Start Supplied text

# First trip to Whistler



## jmatias (Feb 3, 2009)

We are going to Whistler end of this month...DH won a trip for 2 in a golf tourney.

First time for both of us to Whistler, and Canada for that matter.

Any tips/ideas?

Thanks,
Jen


----------



## Karen G (Feb 3, 2009)

Congratulations!  What a nice prize.  Where are you staying? Do you fly into Vancouver and drive up? Be sure your passports are up-to-date. Bring warm clothes. Have a blast!


----------



## T_R_Oglodyte (Feb 4, 2009)

To add to Karen's questions, how long will you be there and do you plan to ski?


----------



## jmatias (Feb 4, 2009)

We won a 6 day stay at The Aspens at Whistler ( condo ) along with 2 tickets on Alaska Air.  DH won the grand prize 

We are flying into Vancouver and several friends recommended to just catch a shuttle to Whistler.

We are planning to ski since this is the first time on a snow trip without our kids and DH and I can actually attempt skiing together.  Plan to sign up for lessons for 1-2 days.

Any tips on snow activities, good restaurants, etc. are good.

Thanks,
Jen


----------



## Bill4728 (Feb 4, 2009)

End Supplied text

Tasks to complete:
[a] In the Whistler trip thread, how long is the stay at The Aspens?
[b] In the records, start at the line that has "Click the Amoy circle for レポトレクチニブ" and stop after the line that has "Select Line 1". Write those lines out again with "scrollbar thumb" changed to "scroll handle", leaving everything else unchanged.

Start Extracted information

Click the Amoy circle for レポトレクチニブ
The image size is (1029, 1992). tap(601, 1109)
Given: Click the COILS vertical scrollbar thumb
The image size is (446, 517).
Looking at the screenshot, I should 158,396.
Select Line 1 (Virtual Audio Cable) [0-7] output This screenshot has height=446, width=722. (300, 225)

End Extracted information
Start Extracted information

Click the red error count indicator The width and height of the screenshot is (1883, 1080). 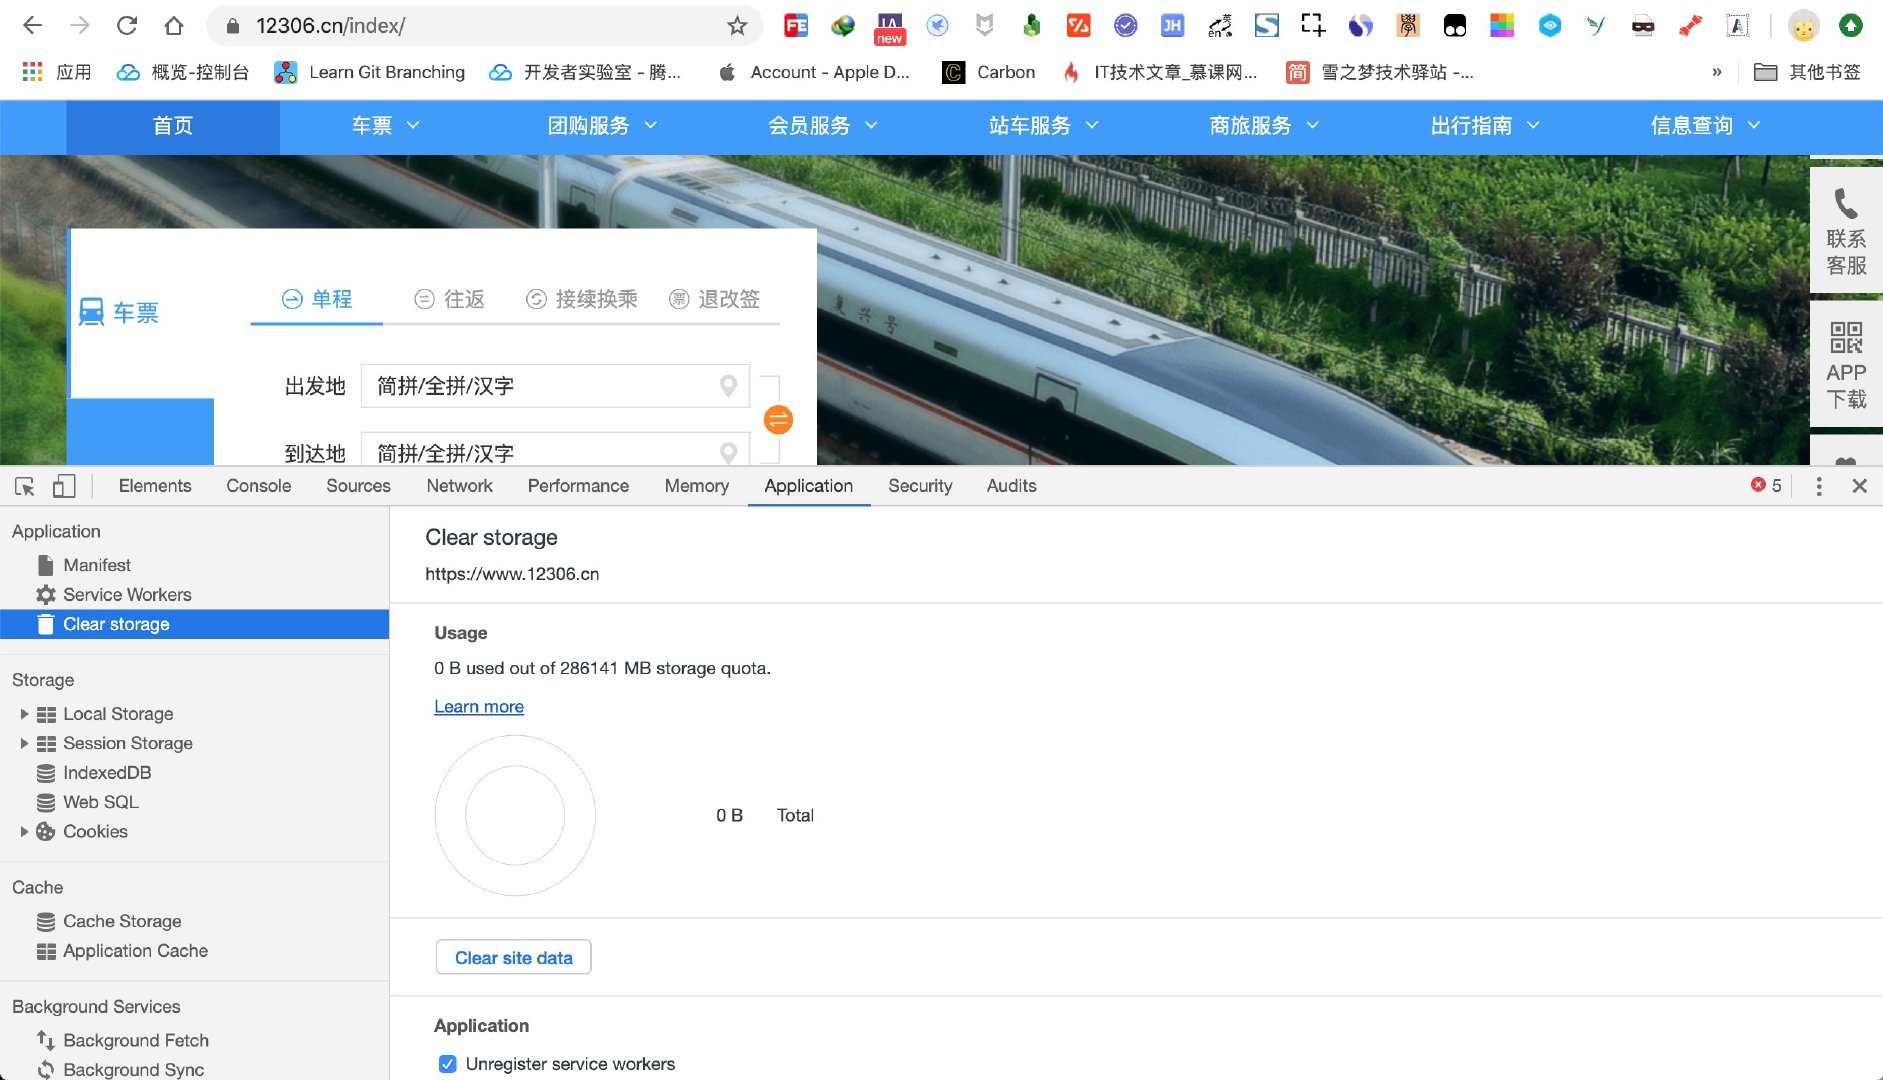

End Extracted information

Per-task outputs:
[a] Six days.

[b]
Click the Amoy circle for レポトレクチニブ
The image size is (1029, 1992). tap(601, 1109)
Given: Click the COILS vertical scroll handle
The image size is (446, 517).
Looking at the screenshot, I should 158,396.
Select Line 1 (Virtual Audio Cable) [0-7] output This screenshot has height=446, width=722. (300, 225)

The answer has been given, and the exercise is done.